Please rewrite the records from the line with "Open Roles from the sidebar" through the end of the records, substituting "drop-down list" for every "dropdown" and leaving everything else unchanged.
● ● ● ● ●
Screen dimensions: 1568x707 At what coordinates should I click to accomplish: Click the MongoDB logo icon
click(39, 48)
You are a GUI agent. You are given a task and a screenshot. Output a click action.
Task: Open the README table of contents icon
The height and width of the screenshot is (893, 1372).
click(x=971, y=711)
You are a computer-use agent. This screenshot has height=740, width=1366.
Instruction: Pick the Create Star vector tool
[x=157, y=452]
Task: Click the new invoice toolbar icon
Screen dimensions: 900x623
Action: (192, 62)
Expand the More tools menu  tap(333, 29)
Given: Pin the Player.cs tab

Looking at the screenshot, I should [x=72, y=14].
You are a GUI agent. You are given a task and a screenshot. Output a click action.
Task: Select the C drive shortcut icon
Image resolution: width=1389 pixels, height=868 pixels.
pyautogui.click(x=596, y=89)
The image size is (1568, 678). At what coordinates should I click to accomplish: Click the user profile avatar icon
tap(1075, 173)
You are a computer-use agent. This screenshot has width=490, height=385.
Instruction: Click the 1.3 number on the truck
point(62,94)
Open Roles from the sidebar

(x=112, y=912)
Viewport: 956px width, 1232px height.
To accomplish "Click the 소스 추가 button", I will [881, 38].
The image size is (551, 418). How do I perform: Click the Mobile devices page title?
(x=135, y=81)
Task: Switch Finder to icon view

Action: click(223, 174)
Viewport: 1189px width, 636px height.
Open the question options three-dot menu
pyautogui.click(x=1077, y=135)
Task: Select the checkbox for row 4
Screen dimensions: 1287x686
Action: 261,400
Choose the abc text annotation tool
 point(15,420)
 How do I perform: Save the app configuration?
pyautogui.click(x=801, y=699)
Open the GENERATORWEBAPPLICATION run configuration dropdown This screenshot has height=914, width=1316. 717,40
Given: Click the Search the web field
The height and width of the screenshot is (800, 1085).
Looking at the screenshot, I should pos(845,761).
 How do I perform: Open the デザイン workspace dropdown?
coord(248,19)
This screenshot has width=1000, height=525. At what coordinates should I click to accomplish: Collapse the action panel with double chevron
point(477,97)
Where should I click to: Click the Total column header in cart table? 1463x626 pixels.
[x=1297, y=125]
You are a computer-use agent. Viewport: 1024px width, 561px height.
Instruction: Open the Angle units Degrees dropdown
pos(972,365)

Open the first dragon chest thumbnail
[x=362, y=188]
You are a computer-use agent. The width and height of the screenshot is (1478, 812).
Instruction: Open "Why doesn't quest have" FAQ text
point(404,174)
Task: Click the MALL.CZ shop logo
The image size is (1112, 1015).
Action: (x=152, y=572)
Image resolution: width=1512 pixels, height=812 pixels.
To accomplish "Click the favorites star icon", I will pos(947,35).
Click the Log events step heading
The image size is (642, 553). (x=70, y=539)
● ● ● ● ●
Result of this exercise>
Open Roles from the sidebar

(x=112, y=912)
Viewport: 956px width, 1232px height.
To accomplish "Click the 소스 추가 button", I will [881, 38].
The image size is (551, 418). How do I perform: Click the Mobile devices page title?
(x=135, y=81)
Task: Switch Finder to icon view

Action: click(223, 174)
Viewport: 1189px width, 636px height.
Open the question options three-dot menu
pyautogui.click(x=1077, y=135)
Task: Select the checkbox for row 4
Screen dimensions: 1287x686
Action: 261,400
Choose the abc text annotation tool
 point(15,420)
 How do I perform: Save the app configuration?
pyautogui.click(x=801, y=699)
Open the GENERATORWEBAPPLICATION run configuration drop-down list This screenshot has height=914, width=1316. 717,40
Given: Click the Search the web field
The height and width of the screenshot is (800, 1085).
Looking at the screenshot, I should pos(845,761).
 How do I perform: Open the デザイン workspace drop-down list?
coord(248,19)
This screenshot has width=1000, height=525. At what coordinates should I click to accomplish: Collapse the action panel with double chevron
point(477,97)
Where should I click to: Click the Total column header in cart table? 1463x626 pixels.
[x=1297, y=125]
You are a computer-use agent. Viewport: 1024px width, 561px height.
Instruction: Open the Angle units Degrees drop-down list
pos(972,365)

Open the first dragon chest thumbnail
[x=362, y=188]
You are a computer-use agent. The width and height of the screenshot is (1478, 812).
Instruction: Open "Why doesn't quest have" FAQ text
point(404,174)
Task: Click the MALL.CZ shop logo
The image size is (1112, 1015).
Action: (x=152, y=572)
Image resolution: width=1512 pixels, height=812 pixels.
To accomplish "Click the favorites star icon", I will pos(947,35).
Click the Log events step heading
The image size is (642, 553). (x=70, y=539)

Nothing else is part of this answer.